Art lover Martin Lang said Monday he was frustrated with the decision but he still hopes the painting will be returned to him.
The businessman bought the watercolor of a reclining nude woman for 100,000 pounds in 1992, believing it to be an authentic Chagall dating from around 1909 to 1910. Lang’s son recently called in experts from a BBC show about forgeries to determine if it was real.
When it was sent to the Chagall Committee in Paris for a final ruling, the committee - run by the Russian-born artist’s grandchildren to protect his legacy - said it was a fake and would be destroyed under French law.
”They’re holding on to it. It is bizarre, it doesn’t make a lot of sense - it’s almost vindictive,” Lang told the BBC. “It’s basically my property. I just couldn’t understand why the committee would be so draconian.”
He added that art owners like him should not be punished for forgeries.
”It seems to be dissuading honest people from coming forward to have their art verified. It seems to be the wrong way of doing it,” said Lang, 63, a property developer from the northern city of Leeds.

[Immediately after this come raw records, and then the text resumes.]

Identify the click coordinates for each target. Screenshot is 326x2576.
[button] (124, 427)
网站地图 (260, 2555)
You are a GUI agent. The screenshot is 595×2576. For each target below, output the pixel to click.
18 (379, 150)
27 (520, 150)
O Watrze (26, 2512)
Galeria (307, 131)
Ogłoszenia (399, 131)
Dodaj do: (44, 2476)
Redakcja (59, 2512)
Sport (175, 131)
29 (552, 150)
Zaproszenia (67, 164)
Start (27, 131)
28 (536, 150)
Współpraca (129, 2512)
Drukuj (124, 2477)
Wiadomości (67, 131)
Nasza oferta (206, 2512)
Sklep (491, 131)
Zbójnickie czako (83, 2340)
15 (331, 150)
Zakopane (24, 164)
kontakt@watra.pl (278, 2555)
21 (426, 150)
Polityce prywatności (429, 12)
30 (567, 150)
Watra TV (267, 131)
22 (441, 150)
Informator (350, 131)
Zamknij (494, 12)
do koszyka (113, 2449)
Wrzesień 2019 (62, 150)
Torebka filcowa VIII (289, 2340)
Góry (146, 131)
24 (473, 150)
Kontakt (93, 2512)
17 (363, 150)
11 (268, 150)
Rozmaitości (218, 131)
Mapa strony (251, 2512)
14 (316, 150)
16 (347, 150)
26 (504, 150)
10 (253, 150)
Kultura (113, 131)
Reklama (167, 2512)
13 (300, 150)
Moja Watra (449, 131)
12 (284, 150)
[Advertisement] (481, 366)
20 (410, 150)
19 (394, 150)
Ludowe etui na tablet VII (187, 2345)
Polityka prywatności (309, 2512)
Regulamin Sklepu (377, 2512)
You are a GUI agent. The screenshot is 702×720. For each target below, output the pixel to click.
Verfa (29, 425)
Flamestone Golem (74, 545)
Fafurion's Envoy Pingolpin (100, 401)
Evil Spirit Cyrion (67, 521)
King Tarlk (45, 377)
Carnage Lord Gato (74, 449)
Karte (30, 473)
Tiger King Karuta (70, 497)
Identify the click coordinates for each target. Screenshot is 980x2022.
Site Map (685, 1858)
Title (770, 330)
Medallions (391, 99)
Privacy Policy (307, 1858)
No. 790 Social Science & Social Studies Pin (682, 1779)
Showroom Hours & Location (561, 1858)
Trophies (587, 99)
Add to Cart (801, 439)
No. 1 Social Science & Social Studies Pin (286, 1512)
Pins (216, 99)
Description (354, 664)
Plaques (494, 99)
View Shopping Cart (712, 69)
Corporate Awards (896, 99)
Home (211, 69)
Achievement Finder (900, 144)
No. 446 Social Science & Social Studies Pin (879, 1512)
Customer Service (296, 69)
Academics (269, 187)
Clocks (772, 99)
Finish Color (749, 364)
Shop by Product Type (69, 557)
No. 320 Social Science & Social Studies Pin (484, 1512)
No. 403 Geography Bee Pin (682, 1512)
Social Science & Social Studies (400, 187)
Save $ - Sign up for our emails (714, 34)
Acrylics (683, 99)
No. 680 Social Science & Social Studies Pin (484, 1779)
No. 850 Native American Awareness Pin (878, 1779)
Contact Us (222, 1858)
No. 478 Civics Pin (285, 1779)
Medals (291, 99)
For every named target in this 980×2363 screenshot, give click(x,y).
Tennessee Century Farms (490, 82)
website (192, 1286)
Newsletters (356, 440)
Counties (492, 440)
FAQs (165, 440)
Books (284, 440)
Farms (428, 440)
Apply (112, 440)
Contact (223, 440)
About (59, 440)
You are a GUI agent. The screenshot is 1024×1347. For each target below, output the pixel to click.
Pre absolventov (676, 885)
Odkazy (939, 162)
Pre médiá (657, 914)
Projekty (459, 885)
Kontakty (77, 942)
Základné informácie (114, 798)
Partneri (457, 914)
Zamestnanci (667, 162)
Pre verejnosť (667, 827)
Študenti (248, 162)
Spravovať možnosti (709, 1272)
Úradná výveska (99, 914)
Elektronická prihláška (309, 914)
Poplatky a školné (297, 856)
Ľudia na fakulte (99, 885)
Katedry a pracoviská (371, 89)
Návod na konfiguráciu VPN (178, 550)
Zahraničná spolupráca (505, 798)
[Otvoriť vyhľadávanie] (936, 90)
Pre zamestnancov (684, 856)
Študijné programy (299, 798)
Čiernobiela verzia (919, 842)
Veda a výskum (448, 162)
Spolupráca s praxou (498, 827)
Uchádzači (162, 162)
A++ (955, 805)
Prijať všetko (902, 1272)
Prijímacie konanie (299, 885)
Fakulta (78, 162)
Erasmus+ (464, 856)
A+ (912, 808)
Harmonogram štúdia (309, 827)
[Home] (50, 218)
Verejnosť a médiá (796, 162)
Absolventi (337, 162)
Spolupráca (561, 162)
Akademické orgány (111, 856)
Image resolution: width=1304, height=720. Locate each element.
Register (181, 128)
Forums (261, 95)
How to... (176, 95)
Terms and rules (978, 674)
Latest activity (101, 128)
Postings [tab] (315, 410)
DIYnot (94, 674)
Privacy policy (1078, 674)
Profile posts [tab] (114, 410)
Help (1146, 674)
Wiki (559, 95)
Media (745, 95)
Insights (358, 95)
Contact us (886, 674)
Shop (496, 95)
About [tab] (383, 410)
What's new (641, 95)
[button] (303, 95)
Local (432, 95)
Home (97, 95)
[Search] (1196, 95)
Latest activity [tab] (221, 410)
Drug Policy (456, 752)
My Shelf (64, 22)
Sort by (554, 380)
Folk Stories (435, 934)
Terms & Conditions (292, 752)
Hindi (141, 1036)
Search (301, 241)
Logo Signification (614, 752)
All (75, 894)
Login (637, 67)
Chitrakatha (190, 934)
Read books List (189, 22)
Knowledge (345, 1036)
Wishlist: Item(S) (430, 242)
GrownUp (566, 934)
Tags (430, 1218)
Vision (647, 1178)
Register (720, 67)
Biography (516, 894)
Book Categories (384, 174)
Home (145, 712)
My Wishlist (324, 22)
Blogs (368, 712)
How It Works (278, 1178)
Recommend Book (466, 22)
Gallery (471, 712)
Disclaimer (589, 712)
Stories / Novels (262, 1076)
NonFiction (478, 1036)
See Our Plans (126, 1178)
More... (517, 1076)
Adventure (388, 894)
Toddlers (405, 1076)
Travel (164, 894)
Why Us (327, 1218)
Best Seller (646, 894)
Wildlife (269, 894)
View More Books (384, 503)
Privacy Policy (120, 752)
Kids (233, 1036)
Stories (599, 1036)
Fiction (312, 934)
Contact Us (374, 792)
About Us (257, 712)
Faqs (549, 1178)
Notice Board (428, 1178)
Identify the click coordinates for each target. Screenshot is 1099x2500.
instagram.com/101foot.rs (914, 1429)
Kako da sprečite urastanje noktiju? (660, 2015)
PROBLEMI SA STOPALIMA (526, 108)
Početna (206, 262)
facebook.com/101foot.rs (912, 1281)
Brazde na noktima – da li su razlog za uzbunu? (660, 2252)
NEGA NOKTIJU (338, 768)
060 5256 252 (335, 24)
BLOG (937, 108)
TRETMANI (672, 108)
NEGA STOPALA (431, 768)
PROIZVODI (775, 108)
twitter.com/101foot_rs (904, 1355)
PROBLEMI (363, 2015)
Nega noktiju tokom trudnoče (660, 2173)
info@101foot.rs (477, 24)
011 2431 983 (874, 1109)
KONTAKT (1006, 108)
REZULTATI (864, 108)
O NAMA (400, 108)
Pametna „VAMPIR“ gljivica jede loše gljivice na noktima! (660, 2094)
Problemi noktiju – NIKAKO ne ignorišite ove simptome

The Chagall Committee declined to discuss the case Monday.
Fiona Bruce, the BBC presenter who hosted the “Fake or Fortune” show, said it was never made clear to Lang that the committee could burn his painting if they decided it was a fake.
Pierre Valentin, a lawyer specializing in advising art collectors, said most committees judging artworks for authenticity ask the owner to sign a contract saying their possessions could be destroyed if declared a forgery.
”Some contracts are more explicit. I haven’t seen this contract, but the paragraph was read to me and it’s not at all explicit,” said Valentin, a London-based lawyer at the firm Constantine Cannon. “That’s really naughty. It should be absolutely clear.”
Similar cases in the past suggest that Lang stands a slim chance of getting his painting back.
Two owners of artwork thought to be by Joan Miro who submitted them to the Miro Committee in Paris sued when their artwork was destroyed but both lost their cases, Valentin said.
Chagall, who died in 1985, was one of the most influential modernist painters and his work often sells for millions of dollars.